#### [ACTIVITY]
Produce the full set of records below once more, exactly as they stand.

──────────────────────────────

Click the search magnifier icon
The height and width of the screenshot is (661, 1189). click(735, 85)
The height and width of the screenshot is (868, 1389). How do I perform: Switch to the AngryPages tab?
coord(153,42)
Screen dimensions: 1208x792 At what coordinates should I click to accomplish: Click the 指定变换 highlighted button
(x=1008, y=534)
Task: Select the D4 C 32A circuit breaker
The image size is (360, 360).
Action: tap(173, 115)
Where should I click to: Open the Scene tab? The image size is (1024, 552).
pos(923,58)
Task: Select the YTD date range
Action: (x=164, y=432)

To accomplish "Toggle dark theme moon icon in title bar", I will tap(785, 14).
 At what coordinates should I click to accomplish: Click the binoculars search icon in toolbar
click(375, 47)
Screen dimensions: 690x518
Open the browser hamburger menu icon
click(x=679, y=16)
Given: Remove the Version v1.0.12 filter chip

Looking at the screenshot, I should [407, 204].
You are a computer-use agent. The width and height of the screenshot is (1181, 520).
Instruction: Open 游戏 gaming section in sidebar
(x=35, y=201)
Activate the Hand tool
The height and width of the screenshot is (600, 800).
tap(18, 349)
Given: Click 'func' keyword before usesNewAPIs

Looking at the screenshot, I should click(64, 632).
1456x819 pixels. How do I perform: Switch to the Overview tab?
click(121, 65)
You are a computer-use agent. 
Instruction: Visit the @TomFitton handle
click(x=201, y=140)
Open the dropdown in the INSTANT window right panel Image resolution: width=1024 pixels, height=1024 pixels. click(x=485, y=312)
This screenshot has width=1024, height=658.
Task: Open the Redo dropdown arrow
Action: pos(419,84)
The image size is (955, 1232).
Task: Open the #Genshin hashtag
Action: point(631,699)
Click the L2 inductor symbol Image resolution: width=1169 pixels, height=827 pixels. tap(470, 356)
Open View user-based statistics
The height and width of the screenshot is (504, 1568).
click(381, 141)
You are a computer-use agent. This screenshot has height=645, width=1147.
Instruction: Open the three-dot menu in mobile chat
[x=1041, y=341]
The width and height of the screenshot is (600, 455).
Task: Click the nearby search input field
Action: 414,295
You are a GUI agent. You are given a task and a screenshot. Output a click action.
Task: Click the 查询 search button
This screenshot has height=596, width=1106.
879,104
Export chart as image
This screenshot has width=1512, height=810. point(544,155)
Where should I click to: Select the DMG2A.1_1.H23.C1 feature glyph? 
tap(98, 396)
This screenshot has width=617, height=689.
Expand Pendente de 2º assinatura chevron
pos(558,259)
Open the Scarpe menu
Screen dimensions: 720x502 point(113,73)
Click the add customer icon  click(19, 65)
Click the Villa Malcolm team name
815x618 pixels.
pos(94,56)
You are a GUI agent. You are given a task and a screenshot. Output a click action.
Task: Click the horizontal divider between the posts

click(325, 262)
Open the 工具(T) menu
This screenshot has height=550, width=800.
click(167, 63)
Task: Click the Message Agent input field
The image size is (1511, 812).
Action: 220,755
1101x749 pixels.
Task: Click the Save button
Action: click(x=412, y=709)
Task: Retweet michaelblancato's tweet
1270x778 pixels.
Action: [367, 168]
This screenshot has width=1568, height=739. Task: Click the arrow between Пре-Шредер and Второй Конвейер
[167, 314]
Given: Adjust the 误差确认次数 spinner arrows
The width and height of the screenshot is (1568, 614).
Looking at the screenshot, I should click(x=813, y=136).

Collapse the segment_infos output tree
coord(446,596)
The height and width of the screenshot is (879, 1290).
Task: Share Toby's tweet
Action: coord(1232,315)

──────────────────────────────

#### [TASK SOLUTION]
Click the search magnifier icon
The height and width of the screenshot is (661, 1189). click(735, 85)
The height and width of the screenshot is (868, 1389). How do I perform: Switch to the AngryPages tab?
coord(153,42)
Screen dimensions: 1208x792 At what coordinates should I click to accomplish: Click the 指定变换 highlighted button
(x=1008, y=534)
Task: Select the D4 C 32A circuit breaker
The image size is (360, 360).
Action: tap(173, 115)
Where should I click to: Open the Scene tab? The image size is (1024, 552).
pos(923,58)
Task: Select the YTD date range
Action: (x=164, y=432)

To accomplish "Toggle dark theme moon icon in title bar", I will tap(785, 14).
 At what coordinates should I click to accomplish: Click the binoculars search icon in toolbar
click(375, 47)
Screen dimensions: 690x518
Open the browser hamburger menu icon
click(x=679, y=16)
Given: Remove the Version v1.0.12 filter chip

Looking at the screenshot, I should [407, 204].
You are a computer-use agent. The width and height of the screenshot is (1181, 520).
Instruction: Open 游戏 gaming section in sidebar
(x=35, y=201)
Activate the Hand tool
The height and width of the screenshot is (600, 800).
tap(18, 349)
Given: Click 'func' keyword before usesNewAPIs

Looking at the screenshot, I should click(64, 632).
1456x819 pixels. How do I perform: Switch to the Overview tab?
click(121, 65)
You are a computer-use agent. 
Instruction: Visit the @TomFitton handle
click(x=201, y=140)
Open the dropdown in the INSTANT window right panel Image resolution: width=1024 pixels, height=1024 pixels. click(x=485, y=312)
This screenshot has width=1024, height=658.
Task: Open the Redo dropdown arrow
Action: pos(419,84)
The image size is (955, 1232).
Task: Open the #Genshin hashtag
Action: point(631,699)
Click the L2 inductor symbol Image resolution: width=1169 pixels, height=827 pixels. tap(470, 356)
Open View user-based statistics
The height and width of the screenshot is (504, 1568).
click(381, 141)
You are a computer-use agent. This screenshot has height=645, width=1147.
Instruction: Open the three-dot menu in mobile chat
[x=1041, y=341]
The width and height of the screenshot is (600, 455).
Task: Click the nearby search input field
Action: 414,295
You are a GUI agent. You are given a task and a screenshot. Output a click action.
Task: Click the 查询 search button
This screenshot has height=596, width=1106.
879,104
Export chart as image
This screenshot has width=1512, height=810. point(544,155)
Where should I click to: Select the DMG2A.1_1.H23.C1 feature glyph? 
tap(98, 396)
This screenshot has width=617, height=689.
Expand Pendente de 2º assinatura chevron
pos(558,259)
Open the Scarpe menu
Screen dimensions: 720x502 point(113,73)
Click the add customer icon  click(19, 65)
Click the Villa Malcolm team name
815x618 pixels.
pos(94,56)
You are a GUI agent. You are given a task and a screenshot. Output a click action.
Task: Click the horizontal divider between the posts

click(325, 262)
Open the 工具(T) menu
This screenshot has height=550, width=800.
click(167, 63)
Task: Click the Message Agent input field
The image size is (1511, 812).
Action: 220,755
1101x749 pixels.
Task: Click the Save button
Action: click(x=412, y=709)
Task: Retweet michaelblancato's tweet
1270x778 pixels.
Action: [367, 168]
This screenshot has width=1568, height=739. Task: Click the arrow between Пре-Шредер and Второй Конвейер
[167, 314]
Given: Adjust the 误差确认次数 spinner arrows
The width and height of the screenshot is (1568, 614).
Looking at the screenshot, I should click(x=813, y=136).

Collapse the segment_infos output tree
coord(446,596)
The height and width of the screenshot is (879, 1290).
Task: Share Toby's tweet
Action: coord(1232,315)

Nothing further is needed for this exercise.